“You only get one chance to make a first impression.” Everyone I know has heard this expression before. Whether you’re getting ready for an interview or a date, most people try to be on their P’s and Q’s when meeting someone for the first time. Even for the first couple of times in a particular situation, we all try to make sure we have “our game faces on” so that our weaknesses are not shown. The problem comes in once the honeymoon phase is over. Once you have been at a job for a while, dated someone for a few months (years or weeks depending on the relationship) or have been a member of an organization for a little bit of time, the zeal and/or passion that you once had begins to fade. You are no longer enamored by what first drew you to the situation.
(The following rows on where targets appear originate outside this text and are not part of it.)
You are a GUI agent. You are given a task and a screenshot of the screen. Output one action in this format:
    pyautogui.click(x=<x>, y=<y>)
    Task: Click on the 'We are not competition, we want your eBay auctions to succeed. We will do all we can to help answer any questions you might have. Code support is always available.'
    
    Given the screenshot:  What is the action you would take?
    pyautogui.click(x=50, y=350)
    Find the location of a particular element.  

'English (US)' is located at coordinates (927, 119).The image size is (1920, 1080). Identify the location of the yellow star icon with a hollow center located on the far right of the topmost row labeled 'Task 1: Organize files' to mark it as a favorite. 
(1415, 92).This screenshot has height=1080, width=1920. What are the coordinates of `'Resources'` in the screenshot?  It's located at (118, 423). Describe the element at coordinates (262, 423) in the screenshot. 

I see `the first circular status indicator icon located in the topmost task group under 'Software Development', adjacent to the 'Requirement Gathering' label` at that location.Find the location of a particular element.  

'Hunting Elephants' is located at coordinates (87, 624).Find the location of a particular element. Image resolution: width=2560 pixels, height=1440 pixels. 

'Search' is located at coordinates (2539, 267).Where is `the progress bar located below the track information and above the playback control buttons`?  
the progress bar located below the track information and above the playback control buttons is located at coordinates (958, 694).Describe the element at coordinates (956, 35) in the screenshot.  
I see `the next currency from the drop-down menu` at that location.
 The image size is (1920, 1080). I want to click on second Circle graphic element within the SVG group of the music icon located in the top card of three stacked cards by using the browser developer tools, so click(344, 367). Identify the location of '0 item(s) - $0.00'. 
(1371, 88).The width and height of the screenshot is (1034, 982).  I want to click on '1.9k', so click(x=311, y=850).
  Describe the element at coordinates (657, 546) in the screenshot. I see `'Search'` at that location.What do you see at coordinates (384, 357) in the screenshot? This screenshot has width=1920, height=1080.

For example, when I was dating someone, there were certain things I would do to make sure that I was always on the top of my game. I bought little gifts, condo stayed clean (relatively), my dress was always on point. After a while though, I started taking them for granted and being lazy in my overall approach to the relationship. They always say “the same things you did to get her are the same things you’ll need to do to keep her”.
The same can be said for the professional world. How many times did you complain about Mondays, or a crazy week, or looking forward to the weekend, when you first got a job? Especially in this economy, most people are ecstatic to have job. But before too long, you found yourself wanting to “call off” from work. Take your lunch break and wish that you could extend it past your 30 minutes or hour.
The truth of the matter is that when you first start something you are enthusiastic about the possibilities. And when things start to become routine or commonplace, the luster begins to dull and you find yourself becoming bored with it, sometimes even resenting the very thing you yearned for, for so long. Your “representative” stops showing up and the real you appears. The difference between that person and you is the difference between success and failure. And sometimes, it can be a very thin line. As I grow, I have tried to minimize that difference, and to an extent, it has worked.
I’m only 3+ years in as a husband, but me and my wife have been dating for over 7. I admit, the “getting to know” phase of our relationship is very VERY small, but every now and again, I attempt to do something completely random (that I may or may not have done in the past) to keep her guessing. I try to make sure that she’s never quite sure of what I’ll do next and that does help me. But it can also be a let down if I don’t do anything at all too often. So that helps me to stay on my toes as well.
The best thing to do, and the hardest sometimes, is to remember why you longed for that person/item and hold on to it. And then imagine what you would do if they/it were no longer yours to have. What if you lost your job, lost your loved one, no longer belonged to your organization? Would you change? Would your drive decline? Would you be a better or worse person? If so, then you might want to do whatever it takes to make sure that it never happens.